Strike While Inspiration Is Hot

    watercolor plein air painting
    “Loggia Delgi Ufizzi in Florence, Italy” (watercolor on paper, 15 x 11 in.)

    “I do not do studies for paintings — because I have found the study is often better than the final painting because I expend my energy and interest in creating the study,” says Wyatt Waters. “To keep me in touch with the values and the liquid quality of watercolor, I often do small black-and-white sketches using ivory black. I make a rectangular opening by holding up the thumb and forefinger of both hands and identifying what I want to include in the painting. I made my own sketch box out of a Sucrets container that has one surface for holding the paint and the other for mixing, and I have a cellulose sponge handy.

    watercolor plein air painting
    “The Old and the New” (watercolor on paper, 11 x 15 in.)

    “When painting on larger sheets of paper, I use a DaVinci No. 8 synthetic brush with longer filament hairs almost exclusively. The bigger the brush, the bigger the shapes, and big shapes are the important shapes. I don’t want to think about going back and forth between brushes. I paint the dark and mid-tone shapes first, clean my palette, then paint the lightest values. The darks help the viewer delineate the subject, and the fluid connections help connect one shape to another, and that helps people figure out things better.” That large brush and fluid paint lend a brightness and vitality to Waters’ paintings. His use of brilliant colors is carefully balanced in terms of the warmth and coolness of the paints and effectively communicates a sense of space, the weight and scale of the objects, and the textural surfaces of those objects.

    Plein Air Painting Demonstration

    All of Waters’ paintings are done on location, using a custom-made setup that holds 11 x 15 or 15 x 22-inch sheets of watercolor paper.

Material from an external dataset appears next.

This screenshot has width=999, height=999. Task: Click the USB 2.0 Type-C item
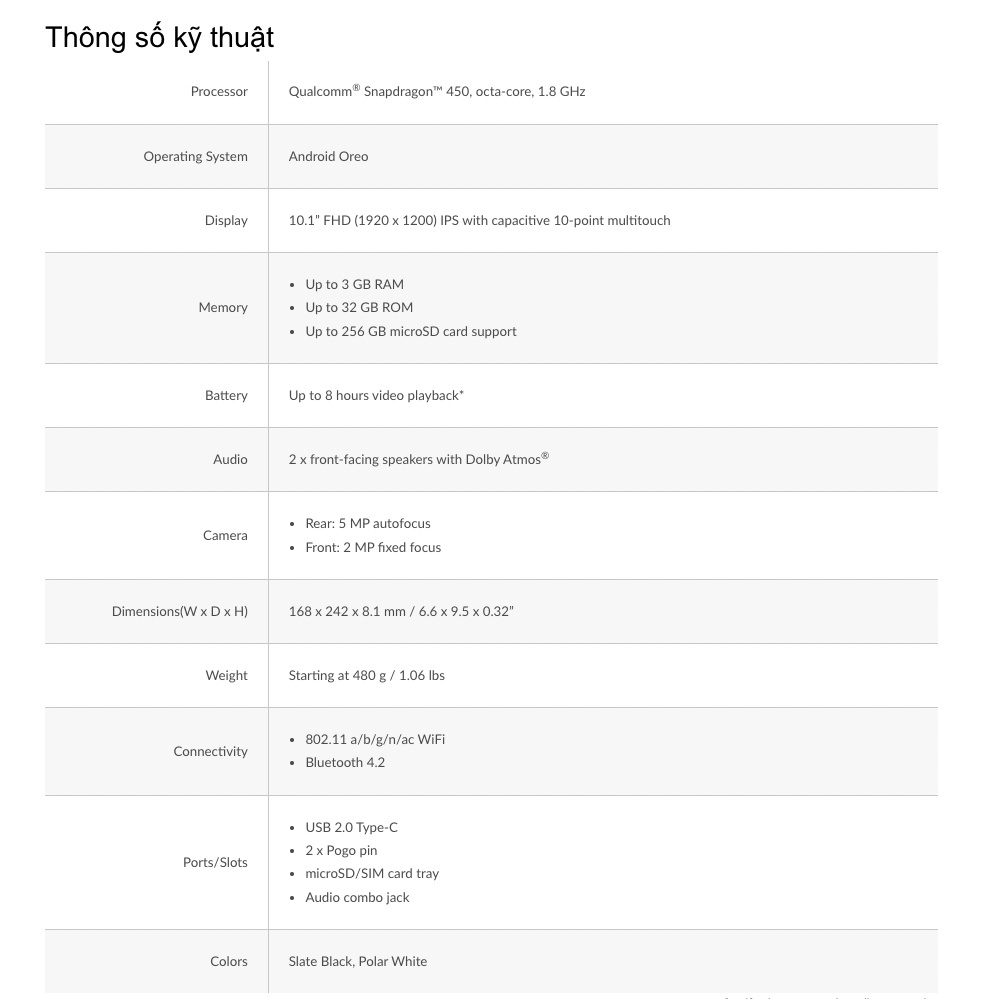tap(351, 828)
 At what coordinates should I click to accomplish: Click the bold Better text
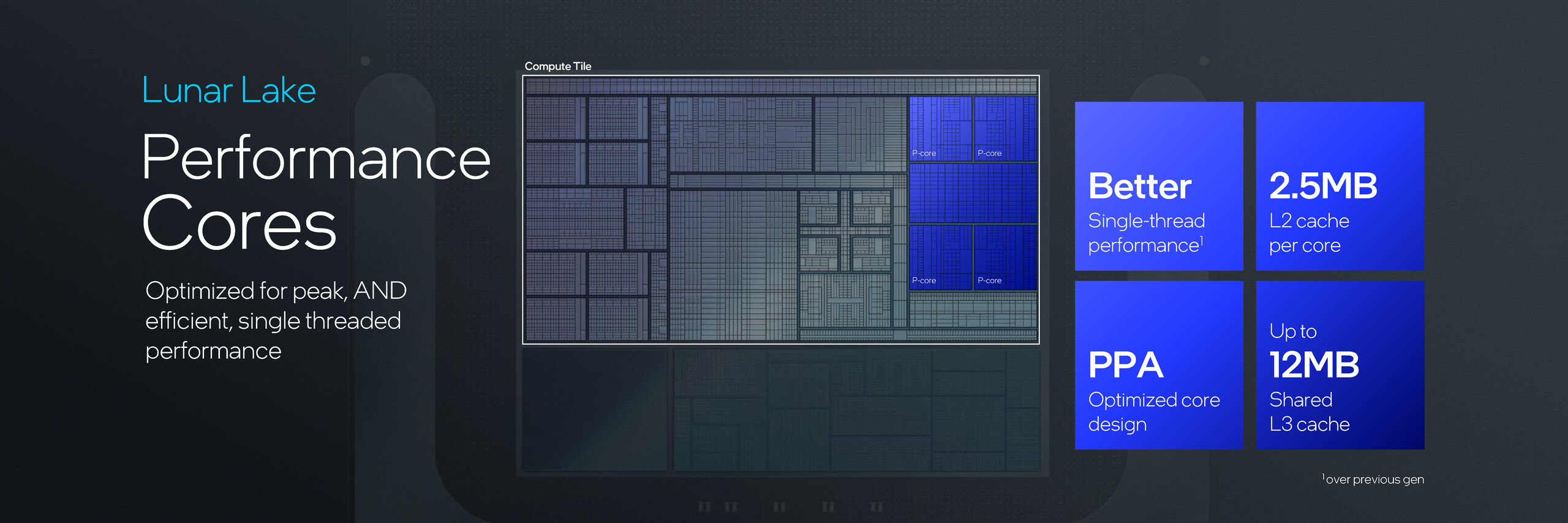pos(1139,186)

    “My preference is to paint in the morning or afternoon, when the light is most dramatic,” says Waters, “I get excited when I am on the edge of a disaster and have to rescue it. That’s one reason I love painting outdoors so much. I have to work fast, get involved with subject, and lend an authenticity that holds out the promise of being art. I spend three or four hours on each painting and never know until the end whether it’s successful or not.”

    outdoor painting
    Step 1

    Step 1: Working on location with a squirrel mop brush, Wyatt Waters paints the Italian scene with fluid mixtures of watercolors that blend and flow down the watercolor paper.

     

    outdoor painting
    Step 2

    Step 2: Using the same brush, the artist uses a fluid mixture of blue to block in the sky.

     

    outdoor painting
    Step 3

    Step 3: Working with the pointed tip of the same brush, Waters adds dark accents to the buildings, figures under the arch, and gestured indications of birds.

     

    outdoor painting
    “Fly Away” (watercolor on paper, 15 x 11 in.)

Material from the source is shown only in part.